An economic slowdown is a situation in which the GDP growth rate of a nation decreases with more unemployment. India is now no longer the world’s fastest-growing economy as in the first quarter of the financial year 2019-20, its GDP growth rate is 5%, the slowest growth in the last six years.
The $100 billion automobile industry which employs 370 lakh people and contributes 12% to the national GDP, is suffering from a huge slowdown. Around 3lakhs jobs are lost. Eight core sectors registered a negative growth of 2.1% in July, compared to 7.3% in the corresponding month last year.

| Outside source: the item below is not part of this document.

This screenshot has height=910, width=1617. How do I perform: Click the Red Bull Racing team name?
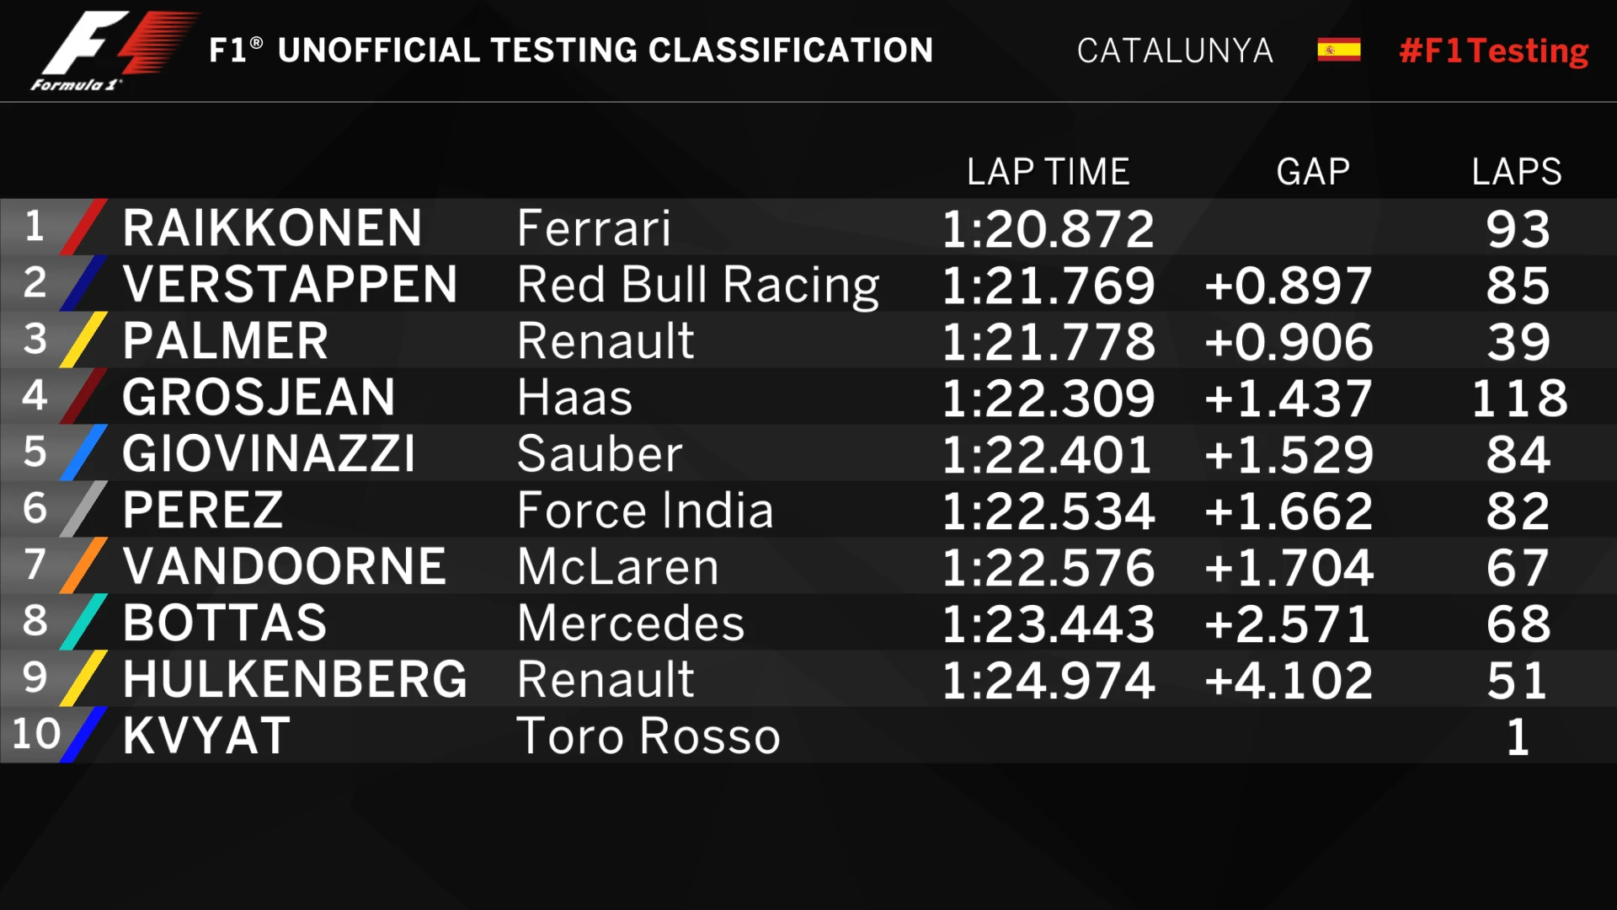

According to the centre for monitoring the Indian Economy, the overall unemployment in India has now touched 8.2%, with a high urban figure of 9.4%. the ripples of the slowdown are also gradually moving to the primary sectors which are already reeling under an unprecedented confluence of pressure.
In its annual report, the Reserve Bank of India had said that the slowdown was cyclical, however, some experts believed that the slowdown is structural. The office data released by the national statistics office confirmed that weaker consumer demand and slowing private investments are the two key factors behind the Indian economy slowdown. Besides, three important contributors to this problem include Demonetisation, GST implementation and problems in the agriculture sector.
The government has announced a package of measures such as liberalising FDI for selected sectors, ensuring the flow of credits to non-banks, rollback a controversial tax surcharge on foreign portfolio investors, more capital for banks and a big-bang consolidation but still, a lot of efforts need to make India a $5 trillion economy.